# Cluster

Some helpful links:

- https://docs.voxel51.com/tutorials/clustering.html
- https://docs.voxel51.com/tutorials/dimension_reduction.html

In [None]:
# folder setup
import os
path_samples = os.path.abspath(os.getcwd()) + '/screenshots/'

# essentials ...
import sys, math
def progress_bar(count_value, total):
    filled_up_Length = int(math.floor(100 * count_value / total)) + 1
    bar = '=' * filled_up_Length + '-' * (100 - filled_up_Length)
    sys.stdout.write('[%s]\r' %(bar))
    sys.stdout.flush()

def done():
    print('\n\nDone 👍🏻\n')

## Install FiftyOne

In [None]:
!pip uninstall -y opencv-python
!pip install -U fiftyone torch torchvision umap-learn scikit-learn
!fiftyone plugins download https://github.com/jacobmarks/clustering-plugin

## Prepare Dataset

In [None]:
import os, csv, json
import fiftyone as fo

dataset = fo.Dataset('ludens')

# open the wikidata query file to link wikidata_id in filename and csv 
with open('query.csv') as games_data:

    # load reformated mobygames platforms file to get proper platform label
    with open('platforms_reformatted.json') as platforms_data:
        games_rows = csv.reader(games_data, delimiter=',', quotechar='"')
        games = {}
        platforms = json.load(platforms_data)

        # save game title and country of origin in tuple
        for game in games_rows:
            games[game[0].split('/')[-1]] = {
                'title': game[1],
                'countries': game[4].replace(',', '|') 
            }

        # go through all screenshots in the samples folder
        for path, folders, files in os.walk(path_samples):

            sample_count = 0
            
            for screenshot in files:
                
                filepath = os.path.join(path, screenshot)

                wikidata_id = screenshot.split('_')[0]

                title = games[wikidata_id]['title']
                try:
                    platform = platforms[screenshot.split('_')[3]]['platform_name']
                except:
                    platform = ''
                years = screenshot.split('_')[1]
                years = years.split('-')
                countries = games[wikidata_id]['countries']

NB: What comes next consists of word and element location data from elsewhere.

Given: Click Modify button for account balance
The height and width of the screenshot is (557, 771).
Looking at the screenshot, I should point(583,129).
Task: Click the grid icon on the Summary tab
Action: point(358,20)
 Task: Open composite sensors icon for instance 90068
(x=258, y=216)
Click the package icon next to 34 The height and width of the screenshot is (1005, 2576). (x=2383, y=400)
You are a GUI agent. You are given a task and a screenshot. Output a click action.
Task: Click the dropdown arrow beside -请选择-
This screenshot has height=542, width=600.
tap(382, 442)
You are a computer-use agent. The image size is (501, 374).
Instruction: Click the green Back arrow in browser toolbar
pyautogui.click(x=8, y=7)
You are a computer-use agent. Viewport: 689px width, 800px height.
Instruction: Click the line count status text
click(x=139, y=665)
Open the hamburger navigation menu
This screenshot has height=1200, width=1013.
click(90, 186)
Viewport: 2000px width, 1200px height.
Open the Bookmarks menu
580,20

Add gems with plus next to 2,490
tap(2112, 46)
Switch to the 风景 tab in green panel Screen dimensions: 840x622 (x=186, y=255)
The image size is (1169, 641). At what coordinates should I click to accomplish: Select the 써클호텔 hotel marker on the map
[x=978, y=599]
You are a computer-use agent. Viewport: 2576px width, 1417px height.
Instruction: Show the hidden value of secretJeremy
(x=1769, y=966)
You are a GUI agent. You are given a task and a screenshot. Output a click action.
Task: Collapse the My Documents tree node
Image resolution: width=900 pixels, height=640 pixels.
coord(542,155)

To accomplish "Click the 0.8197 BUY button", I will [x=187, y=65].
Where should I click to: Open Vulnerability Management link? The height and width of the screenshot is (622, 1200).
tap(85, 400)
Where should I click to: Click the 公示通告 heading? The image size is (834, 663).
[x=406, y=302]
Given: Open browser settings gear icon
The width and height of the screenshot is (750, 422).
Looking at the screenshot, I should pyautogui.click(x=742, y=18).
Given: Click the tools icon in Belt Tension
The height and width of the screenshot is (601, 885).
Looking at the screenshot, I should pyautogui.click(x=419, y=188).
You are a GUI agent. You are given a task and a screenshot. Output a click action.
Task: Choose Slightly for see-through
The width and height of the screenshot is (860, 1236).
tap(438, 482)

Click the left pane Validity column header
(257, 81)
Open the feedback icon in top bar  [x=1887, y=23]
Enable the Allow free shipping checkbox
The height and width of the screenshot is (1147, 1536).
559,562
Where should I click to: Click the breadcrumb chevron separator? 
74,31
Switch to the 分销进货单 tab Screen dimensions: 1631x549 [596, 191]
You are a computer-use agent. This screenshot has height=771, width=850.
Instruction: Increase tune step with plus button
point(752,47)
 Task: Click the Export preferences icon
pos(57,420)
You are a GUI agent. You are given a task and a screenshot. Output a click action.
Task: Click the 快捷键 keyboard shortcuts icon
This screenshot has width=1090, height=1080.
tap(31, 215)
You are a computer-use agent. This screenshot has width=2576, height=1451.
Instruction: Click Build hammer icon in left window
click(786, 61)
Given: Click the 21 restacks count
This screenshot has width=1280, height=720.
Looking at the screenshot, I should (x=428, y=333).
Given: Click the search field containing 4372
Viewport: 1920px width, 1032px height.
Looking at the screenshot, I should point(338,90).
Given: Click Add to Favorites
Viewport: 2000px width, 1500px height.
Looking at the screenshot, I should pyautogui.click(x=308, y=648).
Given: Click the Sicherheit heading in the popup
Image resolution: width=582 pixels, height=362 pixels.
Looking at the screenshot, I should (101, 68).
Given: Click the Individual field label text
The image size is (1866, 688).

                sample = fo.Sample(filepath=filepath)

                sample['wikidata_id'] = wikidata_id
                sample['title'] = title
                sample['platform'] = platform
                sample['years'] = years
                sample['countries'] = countries
            
                dataset.add_sample(sample)

                sample_count += 1
                progress_bar(sample_count, len(files))

done()
print(dataset)

In [None]:
session = fo.launch_app(dataset, auto=False)

Open [FiftyOne 🔗](http://localhost:5151).

### Calculate Embeddings

In [None]:
import fiftyone.brain as fob
import fiftyone.zoo as foz

resnet50 = foz.load_zoo_model("resnet50-imagenet-torch")

dataset.compute_embeddings(
    resnet50,
    embeddings_field="resnet50_embeddings"
)

### Compute Visualisations

#### UMAP
- default parameters
- lower minimal distance and less neighbours to break up global structures
- enlargen minimal distance and have more neighbours to pack the vis tighter
- [fiftyone.brain.visualization.UMAPVisualizationConfig](https://docs.voxel51.com/api/fiftyone.brain.visualization.html#fiftyone.brain.visualization.UMAPVisualizationConfig)

In [None]:
res = fob.compute_visualization(
    dataset,
    embeddings="resnet50_embeddings",
    method="umap",
    brain_key="resnet50_umap_nn100_vis",
    num_neighbors=100
)

dataset.set_values("resnet50_umap_nn100", res.current_points)

In [None]:
res = fob.compute_visualization(
    dataset,
    embeddings="resnet50_embeddings",
    method="umap",
    brain_key="resnet50_umap_md0001_nn5_vis",
    min_dist=0.001,
    num_neighbors=5
)

dataset.set_values("resnet50_umap_md0001_nn5", res.current_points)